The second group is harder to read. These are low-information voters who don’t pay much attention to politics. They’re also the ones who will ultimately decide this election. Think of the gas station attendant who votes once a decade, and this year happens to be his year because he accidentally shows up for work an hour early and decides to kill some time by voting at the school across the street.

This group isn’t likely to be moved by appeals to the unjustness of the verdict because there’s a reasonable chance they don’t know what the case is about. They just know the headlines that they read or see in passing on television: that Trump is guilty of a crime. One of the big challenges for the Trump campaign in the next few months is going to be reaching these voters and convincing them that the crime for which he was convicted was a trifling affair. The closest analogue would be the Clinton team in 1997-98 convincing voters that he was being impeached for receiving oral sex, rather than perjuring himself about oral sex. Whether Trump is able to do that, since he vigorously denies the affair, is another thing altogether.

Which brings us to the long term. It’s hard to predict these things ahead of time, but this seems like a watershed moment for the country. The closest analogue I can think of is the Clinton impeachment. There, Republicans had a president that they despised and to whom nothing seemed to stick.
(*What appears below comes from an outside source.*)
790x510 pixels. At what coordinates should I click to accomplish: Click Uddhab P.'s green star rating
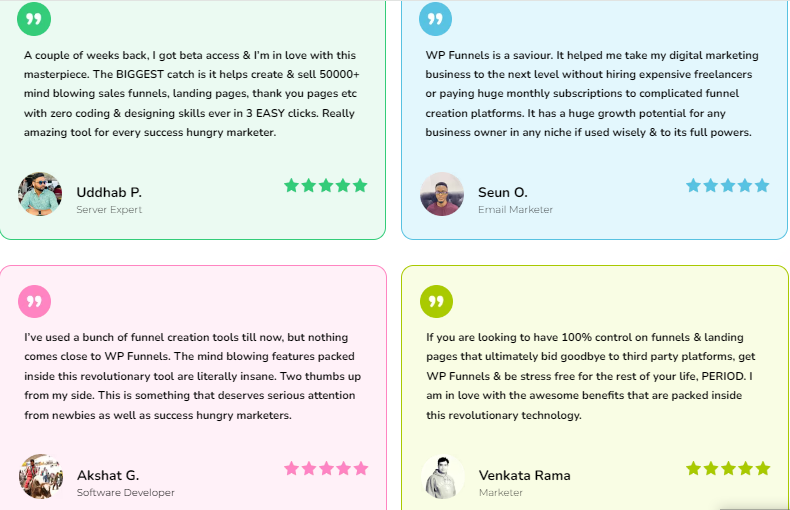pos(325,185)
They finally found their hook in an unlikely place, when Clinton clearly perjured himself to cover up an affair with an intern; whether he obstructed justice or not is probably a closer call.

The subsequent decision to impeach Clinton over this – where again, they at least technically had him dead-to-rights – coupled with the Democrats’ decision to circle the wagons around their embattled president, indisputably poisoned the national political dialogue in ways that reverberate today. It, along with the contested election in 2000 and the decision to go to war with Iraq in 2003, are probably the three most consequential political moments of the past 30 years. Republicans had a feeling of catharsis from impeaching the president, but it turned out that their reward was nothing more than a proverbial mess of pottage and a country that would never be the same.
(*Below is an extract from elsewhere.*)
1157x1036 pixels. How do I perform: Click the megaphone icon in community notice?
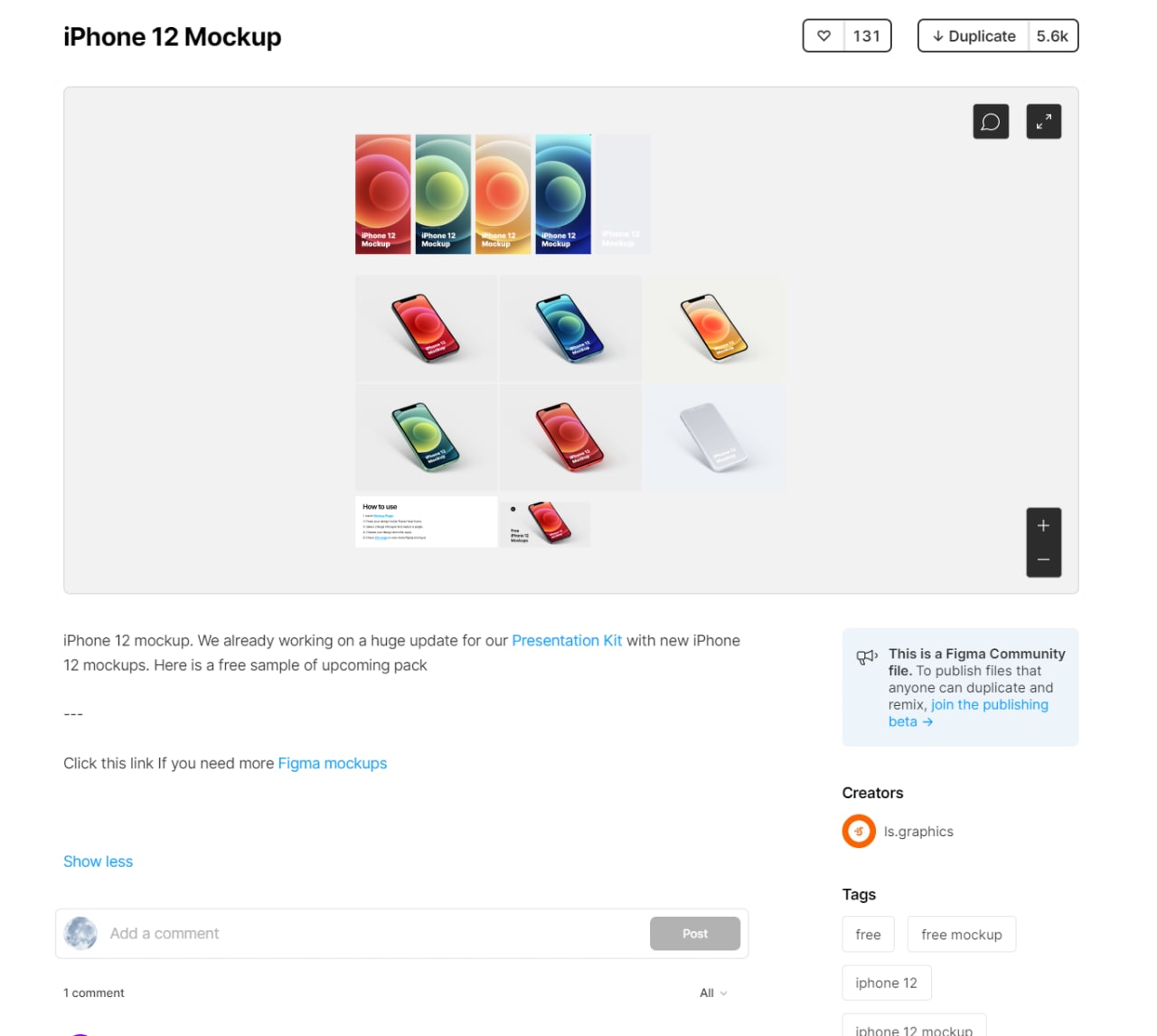click(x=867, y=657)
As we’ve discussed, it’s unclear whether there will be a benefit for Democrats this fall, but this historic conviction (for a crime that seems roughly as serious as the one behind Clinton’s perjury and obstruction of justice impeachment) will nevertheless have long-lasting ramifications. If Trump loses, Republicans will never accept the legitimacy of Biden’s presidency, writing it off to political maneuvering on the part of New York’s legal apparatus. The probability of political violence, even approaching a sort of low-grade civil war, while perhaps low in absolute terms, will nevertheless be far higher than anything I’ve previously considered plausible in my lifetime. If he loses and then the conviction is tossed on appeal, things will only be worse.
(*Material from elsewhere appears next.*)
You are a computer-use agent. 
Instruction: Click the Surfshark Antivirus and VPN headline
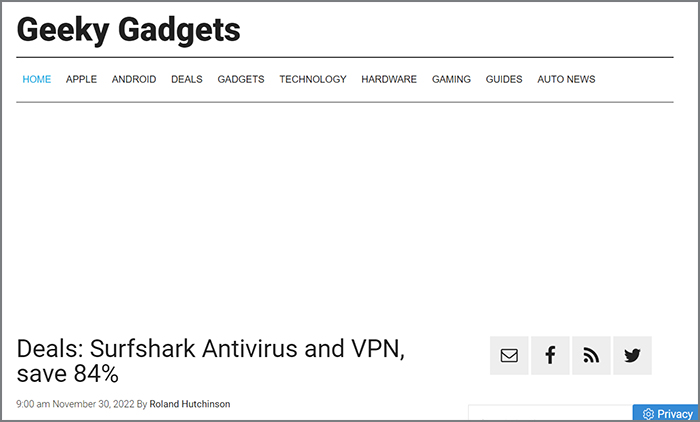(210, 361)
If Trump wins, maybe he will take the high road and fail to strike back, but I doubt it. I suspect things will be little better than if he were to lose. Joe Biden and Hillary Clinton are going to spend a lot of time in court. Letitia James and Alvin Bragg better have lived like monks for the past few decades. The full weight of the U.S. DOJ is coming down on them, and prosecuting former presidents and political opponents will become as commonplace as impeaching them seems to have become. Republicans won’t care about or buy principled distinctions between the DOJ bringing prosecutions and the Manhattan DA/New York AG doing so. Trump sure won't.

So a major bridge has been burned. Maybe it was justified, and maybe it was worth it. But we do ourselves a disservice to carry on as if there’s somehow some possibility that maybe the bridge has survived intact.